__WHAT IS EXPECTED__. Give the part of the data that opens with the line containing "861x878 pixels. Task: Click" and closes with the line containing "Action: point(1010,163)" as a JSON list of strings, one string per line, leaving out blank lines.

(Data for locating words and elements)
'''

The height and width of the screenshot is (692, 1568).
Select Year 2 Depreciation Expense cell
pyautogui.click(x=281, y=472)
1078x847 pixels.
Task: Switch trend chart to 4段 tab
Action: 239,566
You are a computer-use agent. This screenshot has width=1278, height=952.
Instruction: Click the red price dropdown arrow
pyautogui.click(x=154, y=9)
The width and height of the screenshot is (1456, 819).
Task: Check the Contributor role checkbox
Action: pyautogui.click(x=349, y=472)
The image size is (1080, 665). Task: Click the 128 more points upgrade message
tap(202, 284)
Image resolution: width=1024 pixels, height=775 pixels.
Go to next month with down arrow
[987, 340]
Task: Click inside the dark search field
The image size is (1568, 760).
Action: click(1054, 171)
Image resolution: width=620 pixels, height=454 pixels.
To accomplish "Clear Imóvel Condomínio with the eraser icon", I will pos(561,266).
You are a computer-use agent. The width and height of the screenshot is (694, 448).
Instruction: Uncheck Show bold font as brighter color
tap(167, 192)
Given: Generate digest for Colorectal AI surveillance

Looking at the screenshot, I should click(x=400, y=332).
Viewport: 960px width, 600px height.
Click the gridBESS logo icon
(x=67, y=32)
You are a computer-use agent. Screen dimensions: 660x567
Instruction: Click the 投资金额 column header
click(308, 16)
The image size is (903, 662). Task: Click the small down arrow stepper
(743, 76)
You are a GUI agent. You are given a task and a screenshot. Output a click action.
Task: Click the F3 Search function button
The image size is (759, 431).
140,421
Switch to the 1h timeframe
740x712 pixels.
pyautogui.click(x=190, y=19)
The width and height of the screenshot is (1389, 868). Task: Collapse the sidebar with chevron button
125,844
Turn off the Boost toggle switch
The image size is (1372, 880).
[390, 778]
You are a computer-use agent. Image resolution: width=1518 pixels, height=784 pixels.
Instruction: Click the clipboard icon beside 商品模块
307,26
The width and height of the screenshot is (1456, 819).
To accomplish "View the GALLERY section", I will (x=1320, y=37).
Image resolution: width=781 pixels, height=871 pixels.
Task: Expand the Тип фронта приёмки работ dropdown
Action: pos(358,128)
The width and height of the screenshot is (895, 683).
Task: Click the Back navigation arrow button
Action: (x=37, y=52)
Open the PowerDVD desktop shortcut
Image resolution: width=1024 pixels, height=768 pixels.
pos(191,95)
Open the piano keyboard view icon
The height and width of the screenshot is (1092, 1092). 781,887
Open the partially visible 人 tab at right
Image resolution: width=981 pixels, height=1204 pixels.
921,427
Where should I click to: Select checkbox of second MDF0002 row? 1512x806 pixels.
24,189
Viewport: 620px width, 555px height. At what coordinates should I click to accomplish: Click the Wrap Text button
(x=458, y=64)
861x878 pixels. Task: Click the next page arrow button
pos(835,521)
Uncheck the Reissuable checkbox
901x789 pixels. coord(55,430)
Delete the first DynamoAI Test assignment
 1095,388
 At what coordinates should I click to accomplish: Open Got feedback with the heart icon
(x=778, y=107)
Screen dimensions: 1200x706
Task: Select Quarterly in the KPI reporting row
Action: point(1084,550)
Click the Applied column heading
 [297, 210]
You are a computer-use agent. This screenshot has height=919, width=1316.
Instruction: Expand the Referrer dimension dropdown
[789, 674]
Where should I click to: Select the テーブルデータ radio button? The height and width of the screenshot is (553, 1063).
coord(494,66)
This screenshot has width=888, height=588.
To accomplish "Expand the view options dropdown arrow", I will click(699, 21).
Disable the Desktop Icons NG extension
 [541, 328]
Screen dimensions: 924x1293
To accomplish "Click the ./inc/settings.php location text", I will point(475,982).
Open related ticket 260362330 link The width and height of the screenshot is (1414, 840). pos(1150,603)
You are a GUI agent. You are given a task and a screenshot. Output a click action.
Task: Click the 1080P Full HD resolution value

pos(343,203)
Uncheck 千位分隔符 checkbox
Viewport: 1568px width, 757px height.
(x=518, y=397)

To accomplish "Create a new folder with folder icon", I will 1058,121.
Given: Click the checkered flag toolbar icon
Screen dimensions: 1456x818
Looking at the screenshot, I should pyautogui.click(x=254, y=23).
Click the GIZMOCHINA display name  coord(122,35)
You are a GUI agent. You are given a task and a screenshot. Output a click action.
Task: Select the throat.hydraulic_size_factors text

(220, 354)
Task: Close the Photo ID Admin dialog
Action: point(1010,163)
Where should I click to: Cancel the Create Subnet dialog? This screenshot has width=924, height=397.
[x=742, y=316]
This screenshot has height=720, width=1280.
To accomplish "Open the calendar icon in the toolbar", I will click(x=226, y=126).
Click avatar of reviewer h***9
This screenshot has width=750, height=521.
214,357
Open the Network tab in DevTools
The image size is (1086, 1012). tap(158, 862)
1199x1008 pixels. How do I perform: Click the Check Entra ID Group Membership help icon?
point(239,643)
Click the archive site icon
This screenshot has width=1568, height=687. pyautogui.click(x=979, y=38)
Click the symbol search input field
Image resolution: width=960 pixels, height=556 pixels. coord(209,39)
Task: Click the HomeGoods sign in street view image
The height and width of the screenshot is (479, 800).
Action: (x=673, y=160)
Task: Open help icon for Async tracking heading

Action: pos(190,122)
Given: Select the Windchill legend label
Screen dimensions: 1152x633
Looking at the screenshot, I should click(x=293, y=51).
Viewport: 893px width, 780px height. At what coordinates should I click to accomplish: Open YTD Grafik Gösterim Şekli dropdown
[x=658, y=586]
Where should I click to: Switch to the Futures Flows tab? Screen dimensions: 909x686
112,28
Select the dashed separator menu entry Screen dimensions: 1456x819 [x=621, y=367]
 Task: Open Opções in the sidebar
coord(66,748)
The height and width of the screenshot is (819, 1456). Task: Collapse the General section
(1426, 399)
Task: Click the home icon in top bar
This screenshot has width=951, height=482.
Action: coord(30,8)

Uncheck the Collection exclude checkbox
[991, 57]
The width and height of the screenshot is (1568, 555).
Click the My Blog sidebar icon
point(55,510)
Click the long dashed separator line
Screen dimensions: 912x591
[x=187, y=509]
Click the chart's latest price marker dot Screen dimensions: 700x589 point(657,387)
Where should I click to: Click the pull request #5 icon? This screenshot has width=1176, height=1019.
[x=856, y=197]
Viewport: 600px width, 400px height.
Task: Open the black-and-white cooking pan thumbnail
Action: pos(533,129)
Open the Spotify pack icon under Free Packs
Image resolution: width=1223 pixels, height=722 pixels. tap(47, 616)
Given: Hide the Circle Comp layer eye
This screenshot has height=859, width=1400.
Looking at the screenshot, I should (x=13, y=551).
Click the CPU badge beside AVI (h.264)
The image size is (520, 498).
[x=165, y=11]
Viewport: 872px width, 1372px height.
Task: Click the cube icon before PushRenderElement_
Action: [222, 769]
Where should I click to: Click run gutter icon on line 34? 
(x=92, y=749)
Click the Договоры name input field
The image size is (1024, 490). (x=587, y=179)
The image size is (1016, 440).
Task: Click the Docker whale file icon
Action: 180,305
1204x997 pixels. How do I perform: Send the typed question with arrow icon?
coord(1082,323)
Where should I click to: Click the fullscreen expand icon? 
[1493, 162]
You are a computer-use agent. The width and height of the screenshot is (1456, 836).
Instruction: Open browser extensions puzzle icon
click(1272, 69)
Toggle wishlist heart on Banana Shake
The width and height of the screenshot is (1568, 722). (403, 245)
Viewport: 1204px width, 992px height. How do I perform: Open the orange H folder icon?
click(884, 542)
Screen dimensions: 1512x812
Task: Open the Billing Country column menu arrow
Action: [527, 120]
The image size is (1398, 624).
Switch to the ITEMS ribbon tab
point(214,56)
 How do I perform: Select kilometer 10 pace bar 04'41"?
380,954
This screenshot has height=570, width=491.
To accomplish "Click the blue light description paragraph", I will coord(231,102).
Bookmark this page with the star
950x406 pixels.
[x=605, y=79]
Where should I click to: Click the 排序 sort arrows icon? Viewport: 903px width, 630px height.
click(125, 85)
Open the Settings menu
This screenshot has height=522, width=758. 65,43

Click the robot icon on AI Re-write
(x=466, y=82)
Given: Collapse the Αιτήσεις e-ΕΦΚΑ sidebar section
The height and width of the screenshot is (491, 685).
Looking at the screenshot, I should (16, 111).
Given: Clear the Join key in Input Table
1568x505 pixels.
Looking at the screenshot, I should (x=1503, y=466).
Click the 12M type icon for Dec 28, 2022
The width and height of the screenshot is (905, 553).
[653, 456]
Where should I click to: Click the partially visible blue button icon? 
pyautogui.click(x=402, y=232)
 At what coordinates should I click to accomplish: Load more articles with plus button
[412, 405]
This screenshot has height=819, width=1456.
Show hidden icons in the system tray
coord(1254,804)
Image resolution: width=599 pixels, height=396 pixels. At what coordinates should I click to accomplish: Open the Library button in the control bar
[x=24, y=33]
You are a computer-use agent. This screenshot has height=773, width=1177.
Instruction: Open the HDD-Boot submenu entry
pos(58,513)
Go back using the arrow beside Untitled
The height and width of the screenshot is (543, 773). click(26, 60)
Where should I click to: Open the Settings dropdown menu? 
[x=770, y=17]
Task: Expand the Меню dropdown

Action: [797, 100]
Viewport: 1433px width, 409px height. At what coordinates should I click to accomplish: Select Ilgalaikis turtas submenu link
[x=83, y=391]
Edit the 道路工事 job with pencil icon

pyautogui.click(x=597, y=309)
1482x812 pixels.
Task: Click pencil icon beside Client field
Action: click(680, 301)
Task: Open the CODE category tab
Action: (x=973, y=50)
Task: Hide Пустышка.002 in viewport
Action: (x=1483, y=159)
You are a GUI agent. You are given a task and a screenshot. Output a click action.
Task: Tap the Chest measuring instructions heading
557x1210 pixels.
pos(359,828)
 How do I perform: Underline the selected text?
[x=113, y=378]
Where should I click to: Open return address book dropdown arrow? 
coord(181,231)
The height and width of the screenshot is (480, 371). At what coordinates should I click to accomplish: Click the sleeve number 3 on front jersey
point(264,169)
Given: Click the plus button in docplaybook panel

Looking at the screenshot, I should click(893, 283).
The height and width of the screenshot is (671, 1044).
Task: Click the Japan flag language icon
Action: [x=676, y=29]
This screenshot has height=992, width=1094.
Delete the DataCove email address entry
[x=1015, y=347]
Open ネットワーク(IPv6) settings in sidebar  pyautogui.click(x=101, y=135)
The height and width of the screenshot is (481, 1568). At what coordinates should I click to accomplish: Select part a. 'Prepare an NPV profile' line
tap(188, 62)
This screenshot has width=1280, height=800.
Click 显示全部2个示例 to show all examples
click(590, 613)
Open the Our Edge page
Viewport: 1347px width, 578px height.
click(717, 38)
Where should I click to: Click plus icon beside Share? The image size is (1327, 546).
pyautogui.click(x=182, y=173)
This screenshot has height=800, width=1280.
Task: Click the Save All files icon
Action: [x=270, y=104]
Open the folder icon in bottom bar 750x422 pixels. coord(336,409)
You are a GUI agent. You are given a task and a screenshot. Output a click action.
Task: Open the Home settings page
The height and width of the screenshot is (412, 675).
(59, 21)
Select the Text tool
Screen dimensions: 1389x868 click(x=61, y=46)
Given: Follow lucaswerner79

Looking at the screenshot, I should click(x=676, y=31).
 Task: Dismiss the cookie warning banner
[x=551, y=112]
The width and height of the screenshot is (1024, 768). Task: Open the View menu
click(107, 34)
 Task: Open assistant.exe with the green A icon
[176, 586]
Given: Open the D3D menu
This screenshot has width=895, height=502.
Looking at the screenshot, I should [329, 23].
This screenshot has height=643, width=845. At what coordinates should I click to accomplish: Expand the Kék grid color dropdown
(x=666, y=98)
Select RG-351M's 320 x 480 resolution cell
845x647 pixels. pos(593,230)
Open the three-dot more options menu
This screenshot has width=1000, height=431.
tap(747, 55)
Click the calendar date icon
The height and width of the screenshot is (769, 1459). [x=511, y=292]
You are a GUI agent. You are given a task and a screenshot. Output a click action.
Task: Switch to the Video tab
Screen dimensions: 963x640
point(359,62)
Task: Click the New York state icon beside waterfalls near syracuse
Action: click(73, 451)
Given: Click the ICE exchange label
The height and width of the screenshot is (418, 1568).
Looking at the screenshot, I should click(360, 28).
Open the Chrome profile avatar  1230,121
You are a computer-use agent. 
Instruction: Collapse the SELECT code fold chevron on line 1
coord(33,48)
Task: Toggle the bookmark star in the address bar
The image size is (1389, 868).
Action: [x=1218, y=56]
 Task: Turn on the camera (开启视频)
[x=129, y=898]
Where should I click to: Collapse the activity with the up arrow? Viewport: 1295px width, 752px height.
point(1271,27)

'''

__COMPLETED TASK__.
[
  "861x878 pixels. Task: Click the next page arrow button",
  "pos(835,521)",
  "Uncheck the Reissuable checkbox",
  "901x789 pixels. coord(55,430)",
  "Delete the first DynamoAI Test assignment",
  " 1095,388",
  " At what coordinates should I click to accomplish: Open Got feedback with the heart icon",
  "(x=778, y=107)",
  "Screen dimensions: 1200x706",
  "Task: Select Quarterly in the KPI reporting row",
  "Action: point(1084,550)",
  "Click the Applied column heading",
  " [297, 210]",
  "You are a computer-use agent. This screenshot has height=919, width=1316.",
  "Instruction: Expand the Referrer dimension dropdown",
  "[789, 674]",
  "Where should I click to: Select the テーブルデータ radio button? The height and width of the screenshot is (553, 1063).",
  "coord(494,66)",
  "This screenshot has width=888, height=588.",
  "To accomplish \"Expand the view options dropdown arrow\", I will click(699, 21).",
  "Disable the Desktop Icons NG extension",
  " [541, 328]",
  "Screen dimensions: 924x1293",
  "To accomplish \"Click the ./inc/settings.php location text\", I will point(475,982).",
  "Open related ticket 260362330 link The width and height of the screenshot is (1414, 840). pos(1150,603)",
  "You are a GUI agent. You are given a task and a screenshot. Output a click action.",
  "Task: Click the 1080P Full HD resolution value",
  "pos(343,203)",
  "Uncheck 千位分隔符 checkbox",
  "Viewport: 1568px width, 757px height.",
  "(x=518, y=397)",
  "To accomplish \"Create a new folder with folder icon\", I will 1058,121.",
  "Given: Click the checkered flag toolbar icon",
  "Screen dimensions: 1456x818",
  "Looking at the screenshot, I should pyautogui.click(x=254, y=23).",
  "Click the GIZMOCHINA display name  coord(122,35)",
  "You are a GUI agent. You are given a task and a screenshot. Output a click action.",
  "Task: Select the throat.hydraulic_size_factors text",
  "(220, 354)",
  "Task: Close the Photo ID Admin dialog",
  "Action: point(1010,163)"
]